Two weeks before our trip to London, which is scheduled to commence this evening should the gods of New England weather be benevolent, my wife and I succumbed to The Queen of Television. She had not-so-subtly recommended (forced) her staff and audience to go Vegan for a week, citing the health benefits.
I was in the midst of shoveling dinner down my gullet. Instead of take the next bite, I not-so-subtly felt (pinched) a bit of my belly fat.
“Do you think it works?” I asked Danielle.
“Do I think what works?”
“Not eating meat.”
After she stopped not-so-subtly laughing (hysterically) at me, Danielle claimed she had no idea if a vegan lifestyle actually helped you lose weight or be healthier.
She followed up with, “But Probably. Why, do you wanna try it?”
After I stopped not-so-subtly laughing (hysterically) at her, I noticed the London travel guide six inches from my dinner plate. Stereotype took over my thinking and I remembered that England is a land not known for their culinary expertise. They put things like kidneys into pies, blood into sausage and figgies into pudding. Their food is world-renowned for it’s bland inadequacy. And none of it would fit on Oprah’s cafeteria menu, at least not during her healthy week.
They are a meat n’ potatoes nation. Which, despite my foodie tendencies, is fine with me. I am at heart a meat n’ potatoes kind of guy. I host a 200-person BBQ meat festival every summer. I’m currently researching ways to convert my smoker into a full-size pig-roasting rotisserie. If you can kill it, I’ll tenderize it, brine it and grill it. The Vegan or vegetarian way isn’t in my blood. It doesn’t compute with my linear thinking, my upbringing or my refined-Neanderthal palate.
London and I have something in common already.
And so we arrive back at Oprah (why does it always begin and end with Oprah?). When I saw that clip I felt challenged. Experimental. Intrigued. For some reason I wanted to prove that if an audience of middle-aged, overweight housewives from middle-America could do it, so could I (don’t ask why I felt that way - I’m still working through the anger).
A one week detox period for Danielle and I. No meat, just vegetables, fruit, grain and fish (I had to throw in seafood or else my body would’ve rebelled like the Libyans). All in preparation for our week in England, where I anticipate a different series of culinary challenges, experiments and intrigue: Steak and Kidney pie? Sure.
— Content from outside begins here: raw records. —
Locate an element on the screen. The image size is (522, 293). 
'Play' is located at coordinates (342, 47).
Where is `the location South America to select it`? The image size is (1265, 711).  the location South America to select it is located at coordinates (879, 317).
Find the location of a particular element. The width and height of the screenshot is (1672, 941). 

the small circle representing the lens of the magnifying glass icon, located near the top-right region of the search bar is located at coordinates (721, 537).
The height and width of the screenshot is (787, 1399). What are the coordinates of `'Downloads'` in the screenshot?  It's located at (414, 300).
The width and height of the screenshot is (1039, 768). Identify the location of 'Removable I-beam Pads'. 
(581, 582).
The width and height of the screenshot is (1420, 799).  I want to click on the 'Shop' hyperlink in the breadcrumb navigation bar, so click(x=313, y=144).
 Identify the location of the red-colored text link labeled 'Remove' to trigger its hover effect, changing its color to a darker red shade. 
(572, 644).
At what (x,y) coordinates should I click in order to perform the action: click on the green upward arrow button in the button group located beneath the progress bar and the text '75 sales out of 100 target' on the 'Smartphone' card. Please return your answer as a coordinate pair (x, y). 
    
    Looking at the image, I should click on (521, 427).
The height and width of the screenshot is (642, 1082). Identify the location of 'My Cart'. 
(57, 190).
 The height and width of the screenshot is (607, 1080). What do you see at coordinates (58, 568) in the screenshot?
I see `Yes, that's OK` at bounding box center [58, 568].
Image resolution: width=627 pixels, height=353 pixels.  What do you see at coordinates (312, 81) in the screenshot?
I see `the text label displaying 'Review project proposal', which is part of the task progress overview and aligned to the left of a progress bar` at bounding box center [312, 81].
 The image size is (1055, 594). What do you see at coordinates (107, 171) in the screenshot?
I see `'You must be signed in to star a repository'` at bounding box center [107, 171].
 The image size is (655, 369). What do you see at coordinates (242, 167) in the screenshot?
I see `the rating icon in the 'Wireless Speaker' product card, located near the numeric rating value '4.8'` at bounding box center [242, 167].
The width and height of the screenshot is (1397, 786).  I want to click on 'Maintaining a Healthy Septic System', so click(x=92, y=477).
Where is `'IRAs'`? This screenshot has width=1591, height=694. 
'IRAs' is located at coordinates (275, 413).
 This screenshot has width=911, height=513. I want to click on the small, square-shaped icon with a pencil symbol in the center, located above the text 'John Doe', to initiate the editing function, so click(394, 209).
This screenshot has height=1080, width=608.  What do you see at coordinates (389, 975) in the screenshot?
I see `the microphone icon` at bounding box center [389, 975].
Blood sausage? Sounds delicious. A black rubber boot brined in Thames river water and finished with pureed pigeon beak? Needs salt, but bring it on.
And so today marks one week since Danielle and I have eaten meat. No chicken. No beef. No pork. None of the food staples I cook with most every night.
(Disclaimer: we have an overnight flight that will be serving dinner. I anticipate there being a choice of chicken or beef. However, I do not consider nor do scientists believe what I eat on the airplane over the Atlantic will actually be chicken or beef. Because the “meat” is a mystery, I consider it to be the meal that will bridge our week of no meat to our week of British food).
This was done all because of Oprah. Well, sort of. Maybe a little bit out of spite – damn Midwestern housewives.
Nevertheless, we added a few new recipes to our repertoire. Danielle and I both feel good, probably because we accomplished something and not because of any actual physical health benefits. And we now have justification for gorging like Midwestern American housewives on whatever pie or pudding those Brits drop in front of us.
More importantly, it left plenty of room for a few pints of ale.